I noted in an earlier thread that one of the distinguishing features of the coffee shop was the long menu. "Hobo" skillet breakfasts, need five varieties. Club sandwiches and croissant "melts", it is all about choices, baby. There is even a place in New York City, that is especially favorite for its big menu--see link. But none has a menu as large as El Barco.
OK, enough with the tease. El Barco's menu IS pretty big in the conventional sense. Plenty of choices and even a kids menu, something not seen that often in Mexican places (minor quibble, where the price should be for the kid's carne asada, is a big hole where they hang the menu's up), but when I say the El Barco menu is big, I mean BIG. As in one menu is pretty much the size of your table and/or a beach towel. In contrast, the space between the tables and the wall in the outdoor patio is so small that only the Mexican versions of Kate Moss need apply for waitress positions.
The thing to get on that BIG menu is simple. The big grill, a/k/a The Mexican Weber Grill for 2 or more [sic]. It is amazing that what will come to your table can fit within the narrow aisle of El Barco, but fit it did. A cast iron frying pan about 16 inches in diameter. It gets placed on the same mini-butane stoves used in Chinatown for hot pots. At your disposal so much chicken breast, steak, crab legs, crawfish, shrimps, mussels, fried fish, grilled fish, calamari and Captain Nemo sized versions of octopus that Dr. Atkins WISHES he was still around. Actually, better than all that protein were these excellent, crunchy yet greasy home fried potatoes AND sweet potatoes. Granted within this morass of food, not everything was great, but when the all-you-can eat buffet gets plopped at your table, why be picky. Also, note, I immediately turned the flame off. The stuff is plenty hot, and the cast iron pan retains enough heat. Do you really need more?

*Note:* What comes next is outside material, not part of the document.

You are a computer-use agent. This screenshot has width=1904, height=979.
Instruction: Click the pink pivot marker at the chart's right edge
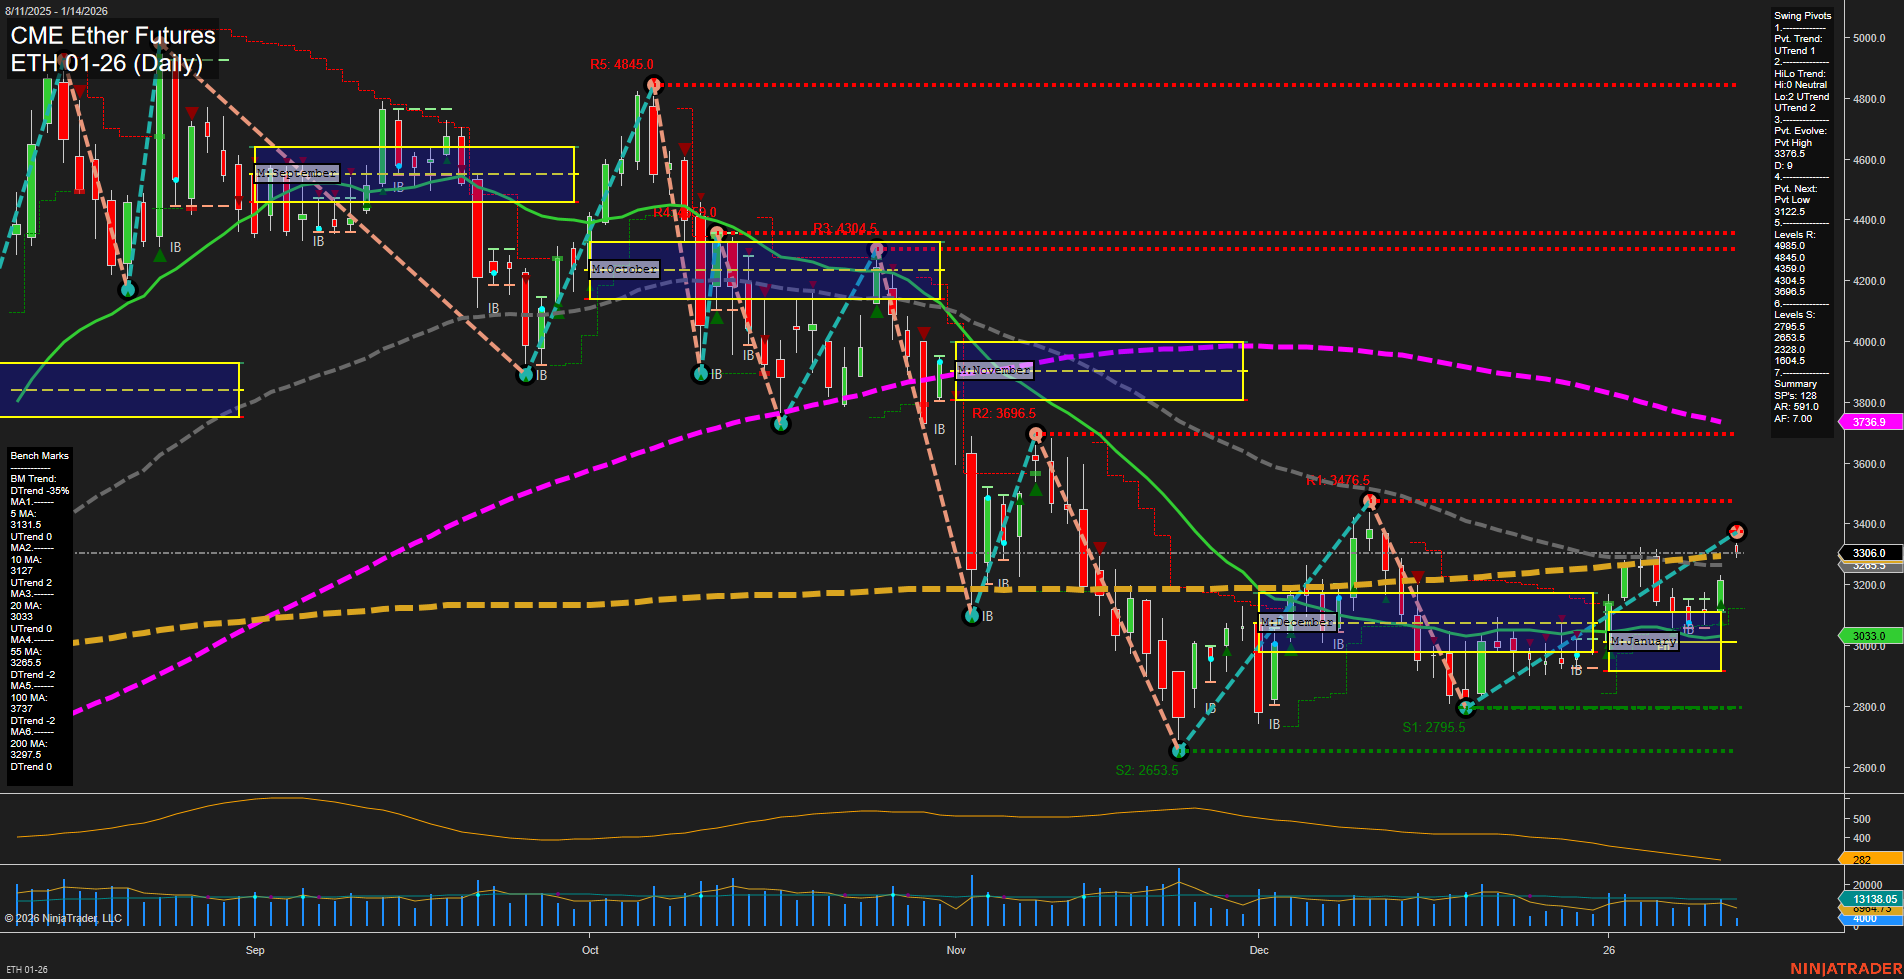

Believe it or not, not everyone opted for the mixed grill. Ms. VI ordered, but barely touched as she was mesmerized by the giant arms of octopus, a mixed coctail of shrimps and more normal sized octopus. My Dad liked his bowl of shrimp stew.
I have to compare El Barco to Islas Marias, there is both being Mexican seafood and surely some overlap on menu. Like seeming all Mexican seafood places, you get tostadas instead of chips. Both are good places. El Barco resembles much more an American concept of a restaurant, and the staff was much more conversant in English. I still like the little touches at Islas Marias, the comped bowl of ceviche, the sexy pictures, the out there of the place, the frothy green sauce, but no one can compete with a menu like El Barco.
I apologize I forget to pick up El Barco's address, but it is on Ashland between Division and Augusta.